A few days ago I was walking through the backstreets of Borough, London when I found this:
On the rusting railings of a disused waste ground, thousands of ribbons, flowers, letters, beads, poems and mementos are wrapped, tied and strung from bar to bar. There’s a small plaque in the middle of it all that shows a goose, about to take flight. It says:
"Cross Bones Graveyard
In medieval times this was an unconsecrated graveyard for prostitutes or ‘Winchester Geese’. By the 18th century it had become a paupers’ burial ground, which closed in 1853. Here, local people have created a memorial shrine.
The outcast dead
The Winchester Geese was the name by which the prostitutes of the area were known locally. Their namesakes were the Bishops of Winchester who, for around 500 years, controlled the right to license prostitutes under a Royal Ordinance which had existed since 1161.

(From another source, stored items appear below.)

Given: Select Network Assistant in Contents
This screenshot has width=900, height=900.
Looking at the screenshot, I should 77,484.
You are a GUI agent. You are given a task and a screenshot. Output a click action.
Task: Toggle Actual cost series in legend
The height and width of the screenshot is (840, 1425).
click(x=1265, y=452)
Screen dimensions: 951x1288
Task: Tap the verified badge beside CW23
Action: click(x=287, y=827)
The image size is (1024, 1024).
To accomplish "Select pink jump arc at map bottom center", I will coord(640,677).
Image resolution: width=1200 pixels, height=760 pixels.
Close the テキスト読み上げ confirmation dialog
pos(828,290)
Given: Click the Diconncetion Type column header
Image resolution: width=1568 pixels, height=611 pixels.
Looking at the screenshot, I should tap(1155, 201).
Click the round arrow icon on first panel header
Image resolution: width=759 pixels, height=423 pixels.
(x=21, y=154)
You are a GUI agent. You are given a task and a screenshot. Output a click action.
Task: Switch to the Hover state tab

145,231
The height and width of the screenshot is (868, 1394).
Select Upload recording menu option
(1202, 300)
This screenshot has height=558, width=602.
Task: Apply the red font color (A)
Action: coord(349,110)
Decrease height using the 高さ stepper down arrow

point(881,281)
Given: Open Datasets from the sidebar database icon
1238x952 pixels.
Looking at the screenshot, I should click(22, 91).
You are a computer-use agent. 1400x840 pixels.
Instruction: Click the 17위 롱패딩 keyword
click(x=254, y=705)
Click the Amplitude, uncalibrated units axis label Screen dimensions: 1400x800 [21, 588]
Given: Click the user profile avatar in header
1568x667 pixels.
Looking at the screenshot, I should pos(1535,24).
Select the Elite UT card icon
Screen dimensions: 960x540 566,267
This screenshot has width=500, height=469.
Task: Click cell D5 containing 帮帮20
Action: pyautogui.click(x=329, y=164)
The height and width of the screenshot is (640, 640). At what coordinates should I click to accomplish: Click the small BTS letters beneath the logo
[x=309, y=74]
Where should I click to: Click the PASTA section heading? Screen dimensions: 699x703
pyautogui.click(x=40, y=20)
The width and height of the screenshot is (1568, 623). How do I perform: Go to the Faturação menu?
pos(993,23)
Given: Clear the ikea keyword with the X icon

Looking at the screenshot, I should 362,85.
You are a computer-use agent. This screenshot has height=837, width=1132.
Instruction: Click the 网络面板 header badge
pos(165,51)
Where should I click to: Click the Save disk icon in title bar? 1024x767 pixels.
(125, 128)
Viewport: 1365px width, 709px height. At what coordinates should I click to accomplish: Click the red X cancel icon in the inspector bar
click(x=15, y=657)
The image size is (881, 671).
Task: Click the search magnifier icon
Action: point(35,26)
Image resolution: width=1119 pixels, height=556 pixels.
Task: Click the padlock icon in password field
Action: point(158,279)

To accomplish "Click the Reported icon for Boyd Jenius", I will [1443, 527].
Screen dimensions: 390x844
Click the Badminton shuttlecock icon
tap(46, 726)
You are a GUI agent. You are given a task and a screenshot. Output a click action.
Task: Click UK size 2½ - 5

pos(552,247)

I found an interesting piece of writing when I got home. It’s by a Tudor historian called John Stow. In it, the term ‘single women’ is a euphemism for the prostitutes, so it seems that back then they weren’t acknowledged in conversation, never mind in death. This dates back to his 1603 Survey of London:
"I have heard of ancient men, of good credit, report that these single women were forbidden the rites of the church, so long as they continued that sinful life, and were excluded from Christian burial, if they were not reconciled before their death. And therefore there was a plot of ground called the Single Woman’s churchyard, appointed for them far from the parish church."
For a long time many thought the land was a piece of folklore, but it was eventually found and marked. And this is what I stumbled upon on my way home.
There have been attempts in the past to develop the site but each has been resisted by the locals. Those buried there sleep now where they once lived, back when the area was known as The Mint: an overpopulated slum, riddled with cholera. You’ll find it now on Cross Street, parallel to Borough High Street and next to a market full of flowers.